(Data items)
=====

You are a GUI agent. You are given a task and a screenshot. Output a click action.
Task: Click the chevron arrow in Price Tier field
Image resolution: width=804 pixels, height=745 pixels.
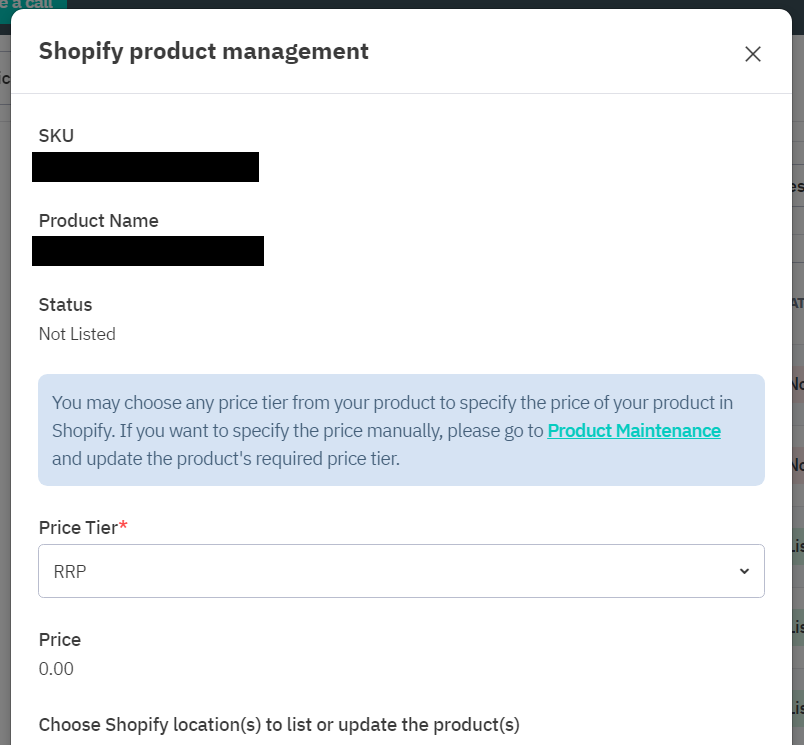[744, 571]
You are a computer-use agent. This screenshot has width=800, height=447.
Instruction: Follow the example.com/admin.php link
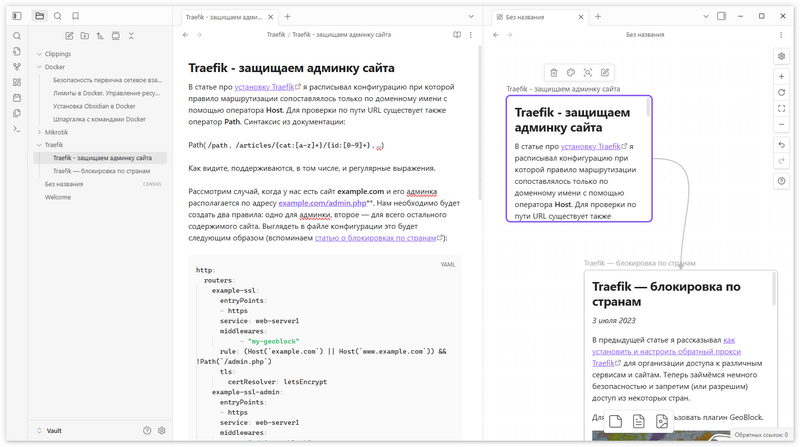click(x=322, y=203)
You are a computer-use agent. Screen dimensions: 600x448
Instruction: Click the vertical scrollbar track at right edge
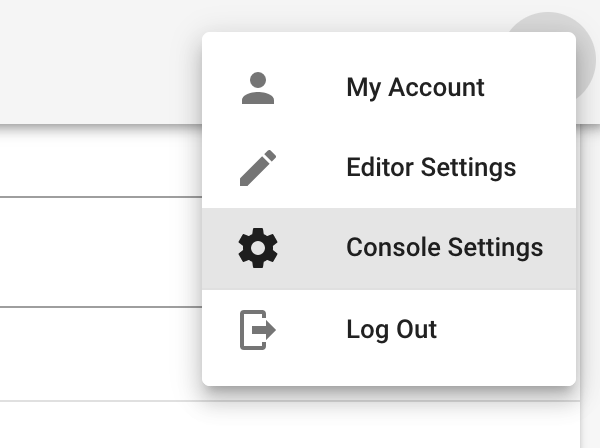(x=590, y=286)
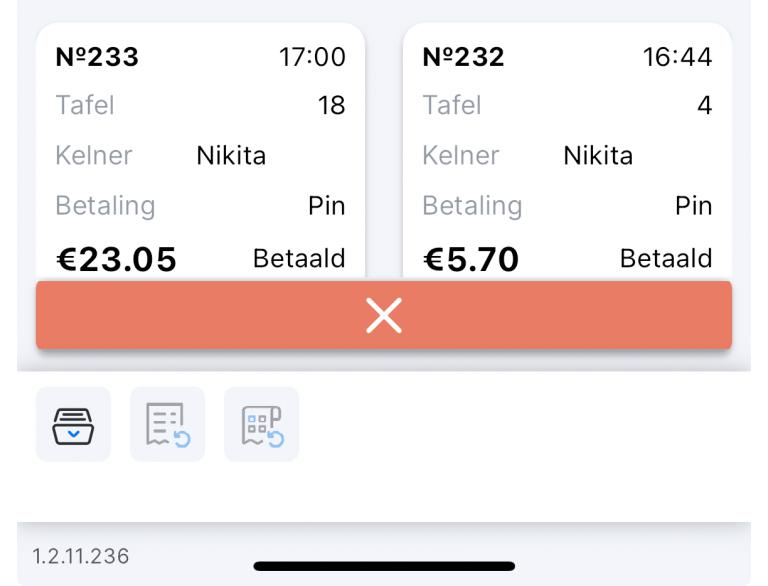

=====

● WHAT YOU HAVE TO DO: Your task is to set down the records shown above exactly, minus any pictures.

● OUTPUT OF THE TASK:
You are a GUI agent. You are given a task and a screenshot. Output a click action.
Task: Click the chevron arrow in Price Tier field
Image resolution: width=804 pixels, height=745 pixels.
[744, 571]
You are a computer-use agent. This screenshot has width=800, height=447.
Instruction: Follow the example.com/admin.php link
click(x=322, y=203)
You are a computer-use agent. Screen dimensions: 600x448
Instruction: Click the vertical scrollbar track at right edge
(x=590, y=286)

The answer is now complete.